Processing simplicity and economics also has manufacturers producing new shaded zirconia blocks that speed production time by eliminating the time-consuming process of dipping milled zirconia restorations in shade liquids to achieve an optimal base or stainable final color. “It makes good business sense for laboratories like mine to mill pre-shaded zirconia when we are producing 1100 full contour crowns a month,” says Grubb, who appreciates Zahn’s Zirlux® five-shade blank system, which reduces the need to inventory many multiples of shaded blanks.

In a step intended to eliminate all need for laboratories to inventory multiple pre-shaded blanks and to further streamline and shorten manufacturing time, Kuraray recently introduced the KATANA™ Zirconia M/L milling blank. The puck contains four pre-colored enamel, dentin, and cervical color gradients that once milled results in a full contour restoration that requires no analog dipping, staining and drying prior to sintering.
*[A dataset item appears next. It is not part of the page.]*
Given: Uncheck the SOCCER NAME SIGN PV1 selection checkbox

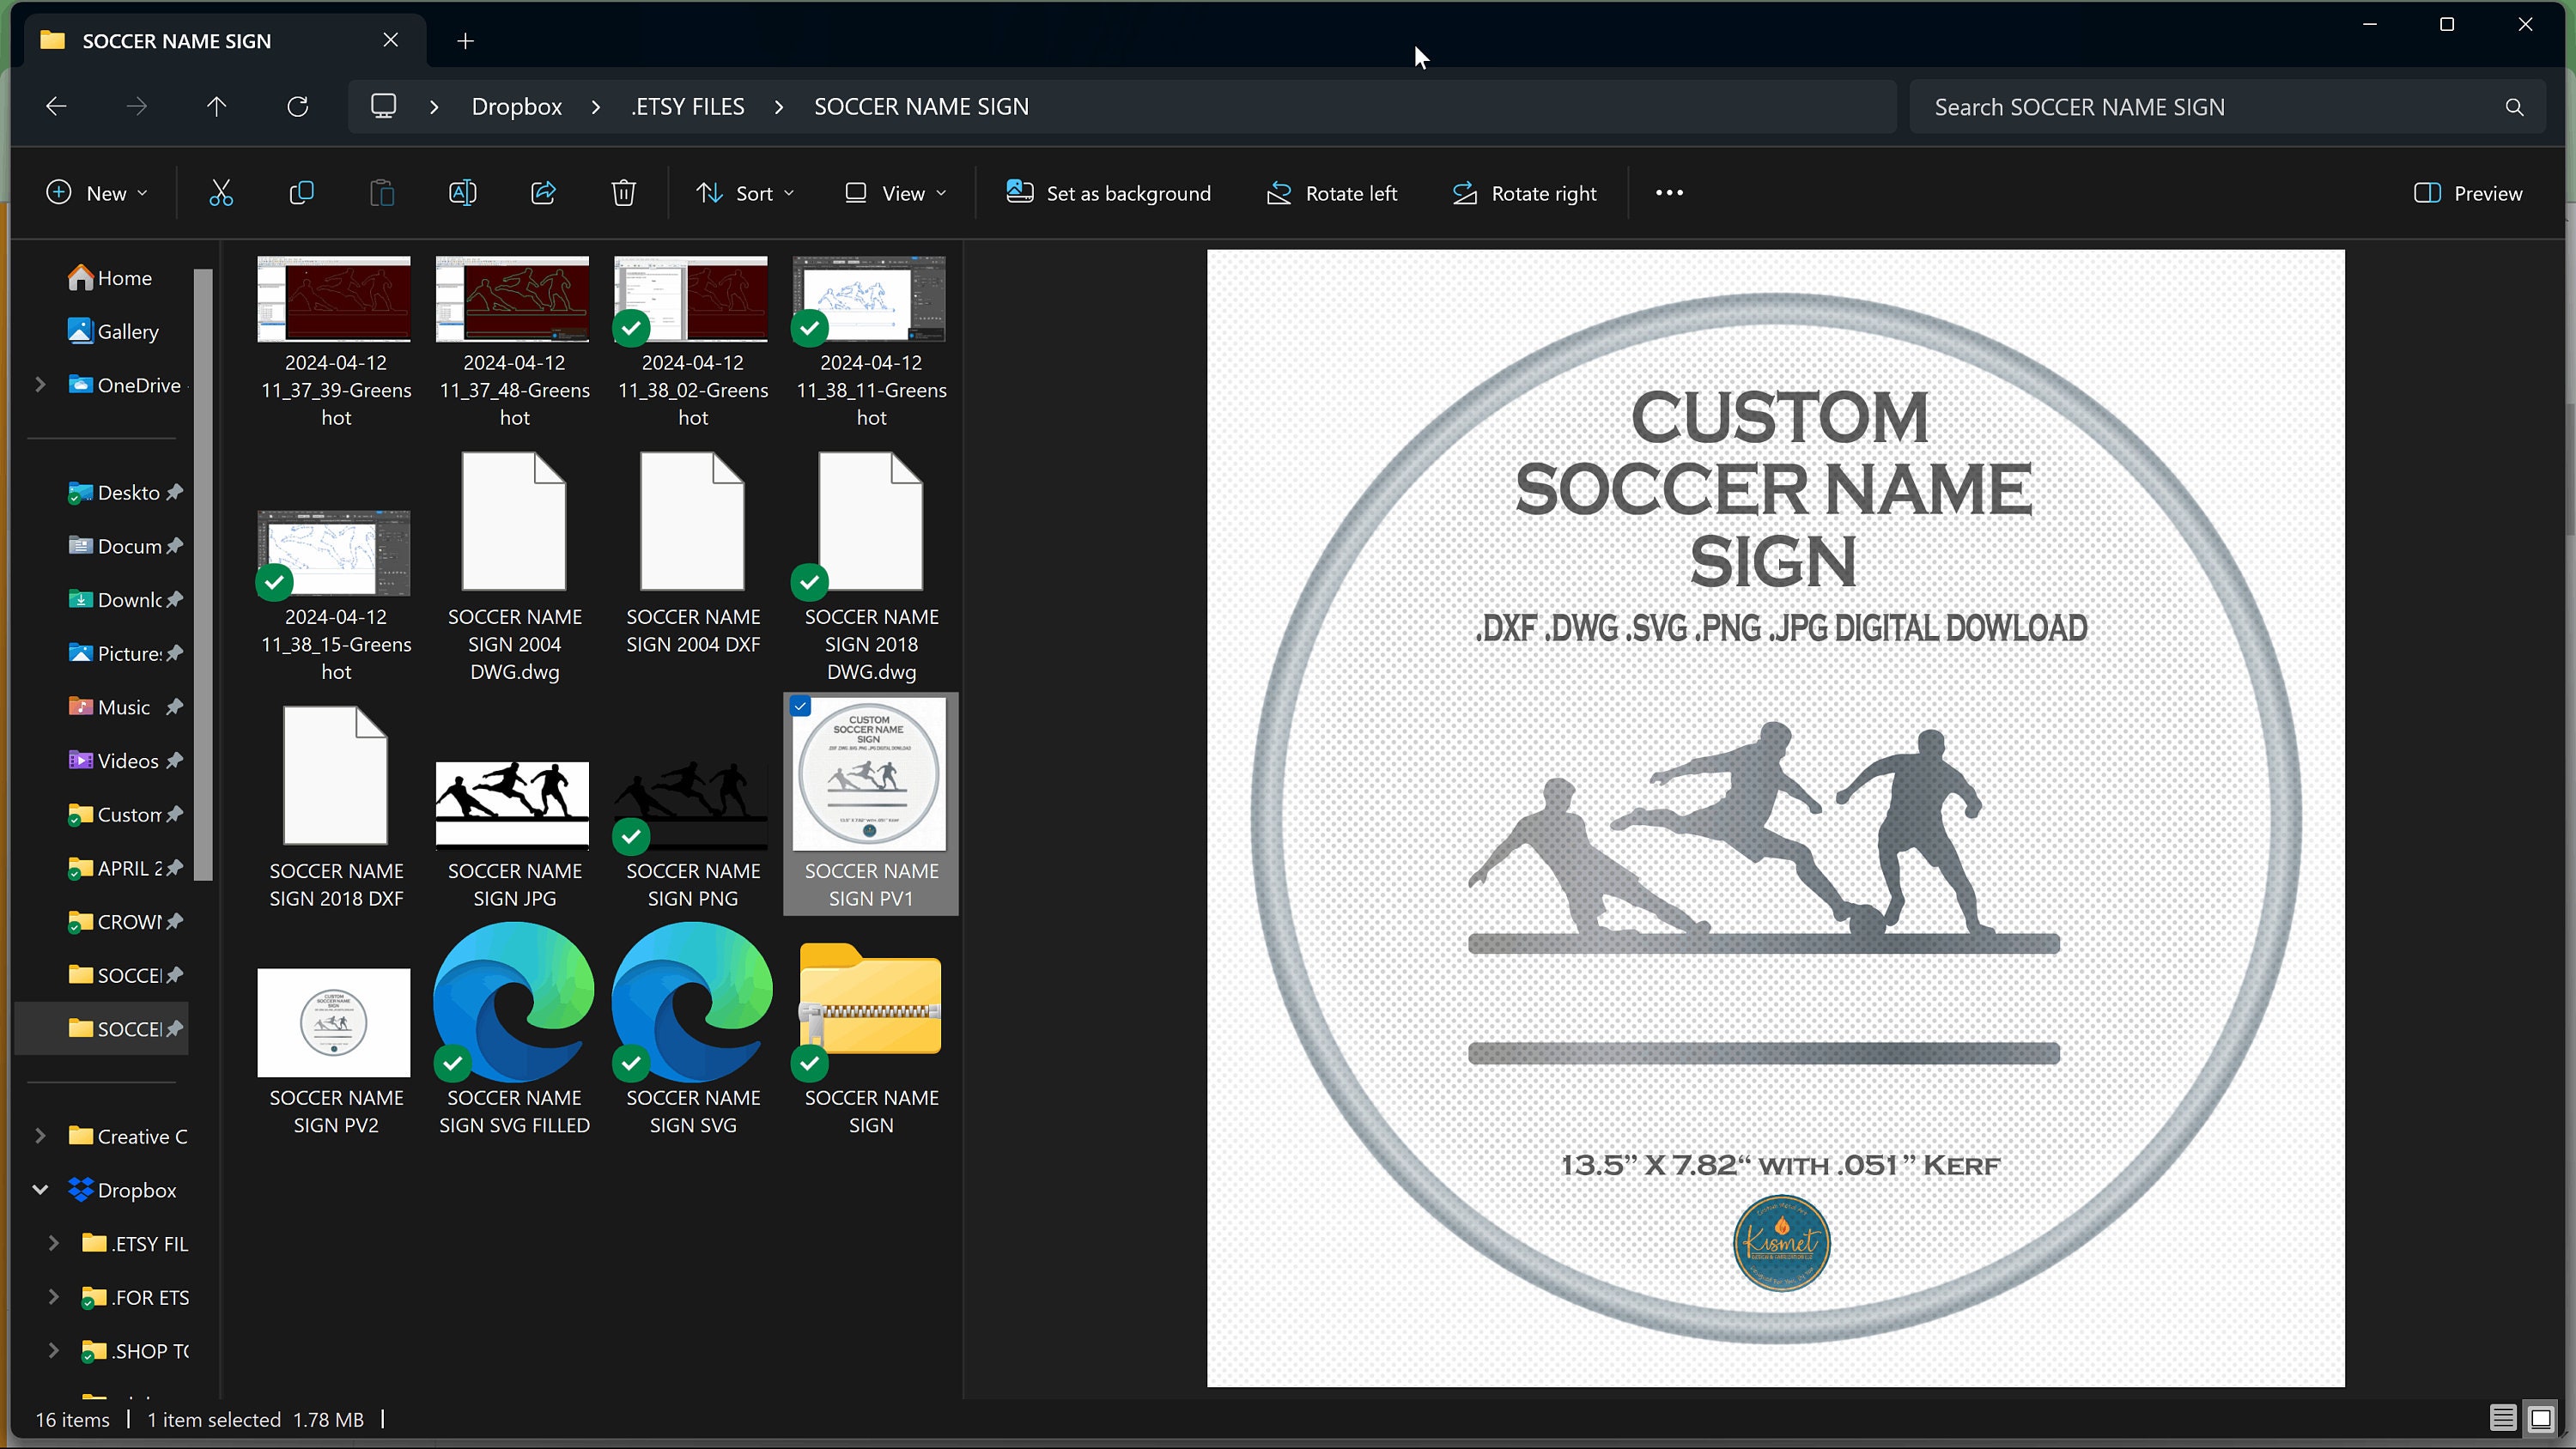Looking at the screenshot, I should tap(800, 707).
Material researchers have also been working on increasing the translucency as well as the optic qualities of zirconia while not losing the strength advantages of the material. “You can’t take existing materials and try to modify them because the result would be a material with less strength,” says Tysowsky. “Long-term developments are focusing on increasing the translucency without sacrificing the strength value advantage of the material to make them more adaptive from single unit applications to bridge and hybrid applications.” Tosoh, a leading manufacturer of zirconia powder for the manufacture of milling blanks, introduced an ultra high translucent ZPEX® Smile powder. Jay Thomas, Tosoh Product Manager Ceramics, explains that this new high translucency powder is only slightly lower in strength and optimal for anterior applications. “ZPEX Smile is 600 MPa and will also come in three shades, which are still under development. The Smile Shades when combined in various formulations will result in the entire 16 VITA shade guide shades.” Some manufacturers such as Heany Industries not only manufacture high translucent blocks with the material but also can offer milling pucks in the various Vita shades using the Tosoh ZPEX powders.
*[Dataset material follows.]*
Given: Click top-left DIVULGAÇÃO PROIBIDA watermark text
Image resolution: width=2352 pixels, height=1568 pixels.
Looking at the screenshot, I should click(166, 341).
Manufacturers have also been searching for new materials that would loosen the decade strangle hold lithium disilicate has had on the market. Three companies have introduced, or will soon be introducing, their versions of a lithium silicate material—Glidewell Obsidian™, VITA Suprinity®, and Dentsply Celtra™ Duo. Both Suprinity and Celtra Duo are millable ziroconia-reinforced ceramic materials.
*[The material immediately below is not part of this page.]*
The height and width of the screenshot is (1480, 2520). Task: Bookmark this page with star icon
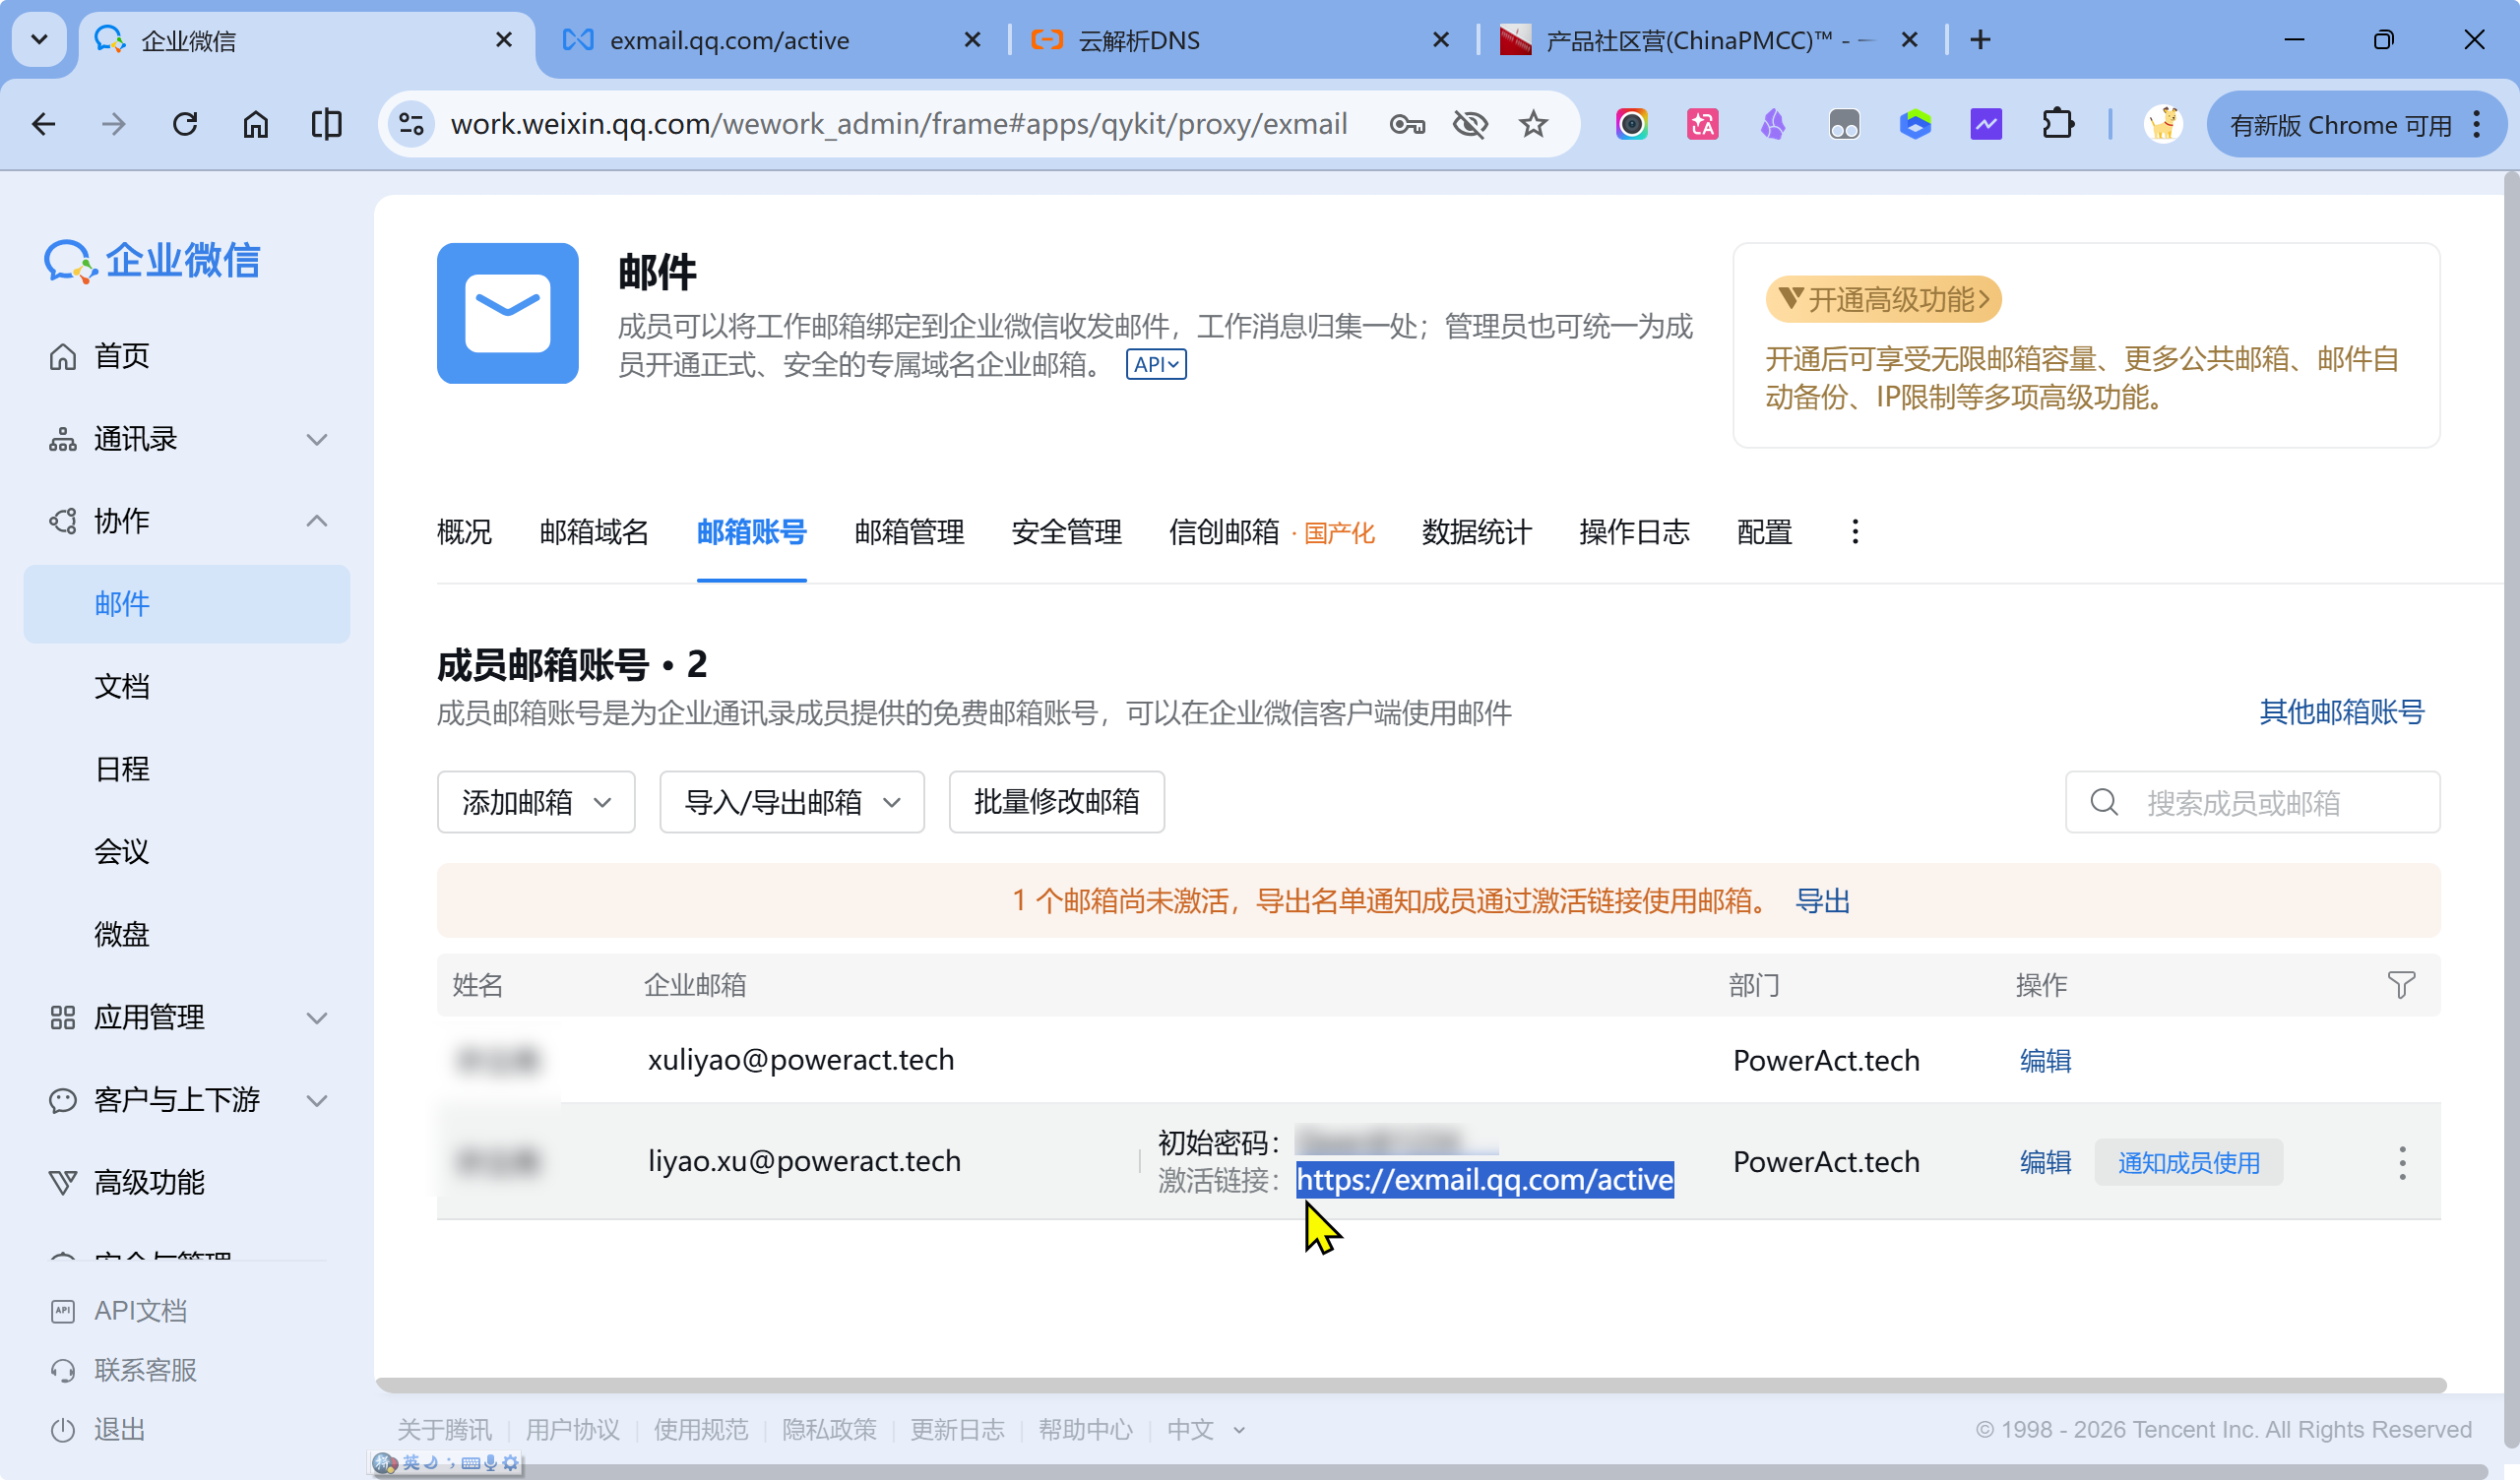[1533, 124]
The unique attribute of the new Celtra Duo block, says Udo Schusser, Director Research and Development, Dentsply, is the ratio of glass to crystal particles in the material. “The very small crystal size of Celtra allows for translucency while providing 420 MPa strength to mill full contour anterior or posterior restorations.”

Although VITA’s lithium silicate block won’t be on the market until the third quarter of this year, McGuire claims the next generation of this block could be fully crystallized to eliminate the time-consuming crystallization process, and still result in a restoration with a flexural strength of above 400 MPa.

However, not all new developments revolve around the all-ceramics market. The new economy has also increased demand for low-gold content and non-precious alloys for the 40%2 of the restorative market still prescribing metal-based restorations. For digital production-model laboratories, Amann Girrbach’s new millable Sintron® chrome-cobalt and the opening of large production centers using high-tech SLM technologies to produce laser-sintered metal copings and frameworks has allowed laboratories to mill non-precious substructures in-house or eliminate the labor-intensive analog in-house process by sourcing out metal parts.